Hyundai IPO: Tepid debut but large institutional investor participation; what lies ahead?

Hyundai IPO: Tepid debut but large institutional investor participation; what lies ahead?

Strong institutional investor participation helps the Rs 27,856-crore Hyundai IPO, India’s largest public offer, but tepid debut dampens sentiment

Revving Up
Rahul Oberoi
  • Nov 04, 2024,
  • Updated Nov 04, 2024, 5:58 PM IST

Auto major hyundai Motor India made history on October 17, 2024, by successfully completing the country’s largest-ever initial public offering (IPO) worth Rs 27,856 crore in the primary market, thanks to strong bidding from institutional investors on the final day of the IPO. The three-day public offering concluded with 2.37 times oversubscription. The IPO attracted bids for 236 million shares against 99.77 million shares on offer. Notably, 83.46% of the bids came from qualified institutional buyers, with their reserved quota being subscribed 6.97 times. In that, 58% of the bids—totalling Rs 22,540 crore—came from overseas investors.

However, some of that sheen wore off on listing day on October 22, as the stock fell 7% against its issue price, ending the day at Rs 1,820 apiece on the BSE, down Rs 140 from the issue price of Rs 1,960. The stock managed to recover some of the losses the next day as it rose 4% to end at Rs 1,897 apiece.

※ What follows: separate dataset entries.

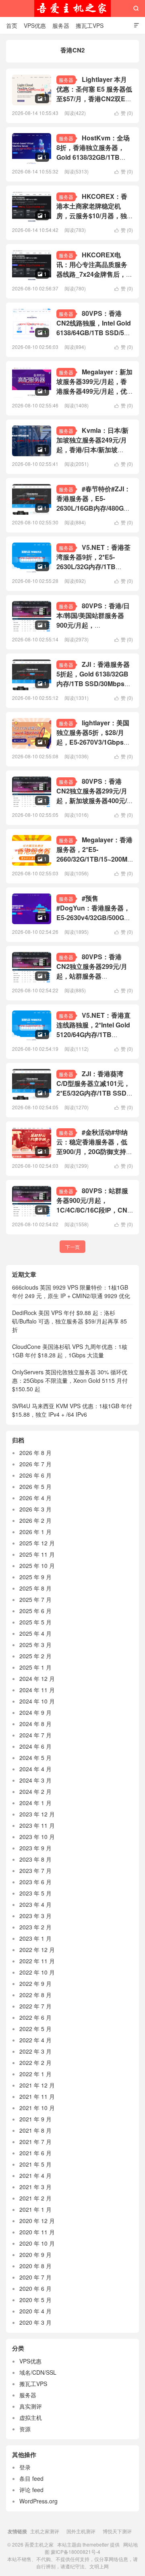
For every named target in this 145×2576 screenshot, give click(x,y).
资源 (25, 2429)
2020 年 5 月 (35, 2300)
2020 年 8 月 (35, 2266)
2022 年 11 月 (37, 1961)
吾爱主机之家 (72, 8)
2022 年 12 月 (37, 1950)
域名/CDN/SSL (37, 2372)
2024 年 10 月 (37, 1701)
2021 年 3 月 (35, 2187)
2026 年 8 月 (35, 1453)
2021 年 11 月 (37, 2096)
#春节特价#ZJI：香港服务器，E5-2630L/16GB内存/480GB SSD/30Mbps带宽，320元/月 (93, 508)
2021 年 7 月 (35, 2142)
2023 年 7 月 (35, 1870)
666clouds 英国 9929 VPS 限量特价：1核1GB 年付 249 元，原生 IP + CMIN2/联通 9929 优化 (71, 1291)
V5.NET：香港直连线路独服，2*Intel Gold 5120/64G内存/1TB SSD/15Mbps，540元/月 (93, 1029)
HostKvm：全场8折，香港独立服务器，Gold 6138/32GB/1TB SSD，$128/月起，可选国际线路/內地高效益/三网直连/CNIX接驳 (93, 162)
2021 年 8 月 (35, 2130)
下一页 (72, 1246)
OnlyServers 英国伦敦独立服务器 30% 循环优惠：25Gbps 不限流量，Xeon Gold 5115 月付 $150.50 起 (70, 1380)
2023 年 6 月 (35, 1882)
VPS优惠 (35, 25)
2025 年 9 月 (35, 1577)
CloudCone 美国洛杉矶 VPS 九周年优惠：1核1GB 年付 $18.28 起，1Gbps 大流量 (69, 1350)
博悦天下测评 (117, 2531)
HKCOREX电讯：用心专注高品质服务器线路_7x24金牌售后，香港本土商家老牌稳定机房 (94, 269)
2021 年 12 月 (37, 2085)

“Institutional investors have ample liquidity, and hence have participated well in the IPO with a long-term view,” says Rakesh Vyas, Co-CIO and Portfolio Manager, Quest Investment Advisors. Despite seeing heavy FII outlows in the markets in the past few days, the issue has been able to garner decent foreign investor interest, reflected from large participation among anchor investors, as they see this as a play in India’s growth story, given low penetration, he adds.

Meanwhile, the quota for retail individual investors (RIIs) was subscribed just 50%, much lower than in other major IPOs like Life Insurance Corporation of India (LIC) and One97 Communications (Paytm).

Sunil Damania, Chief Investment Officer, MojoPMS, attributes the tepid response from retail investors to the IPO’s “high valuation” amid weak market sentiment in the automotive sector. “Investors are increasingly resistant to premium valuations. Additionally, significant fluctuations in grey market premiums dampened subscription volumes,” Damania says.

This public offer, per G. Chokkalingam, Founder of Equinomics Research, emphasised that IPOs must instil a lot of confidence in retail investors about potential listing gains. “That confidence may stem from attractive pricing of the issue in terms of earnings; even if earnings do not justify it, the business models should generate excitement about the valuation multiples. If forthcoming large IPOs fulfil any of these two expectations, there will be no limitations on mobilising even a large quantum of resources,” he says.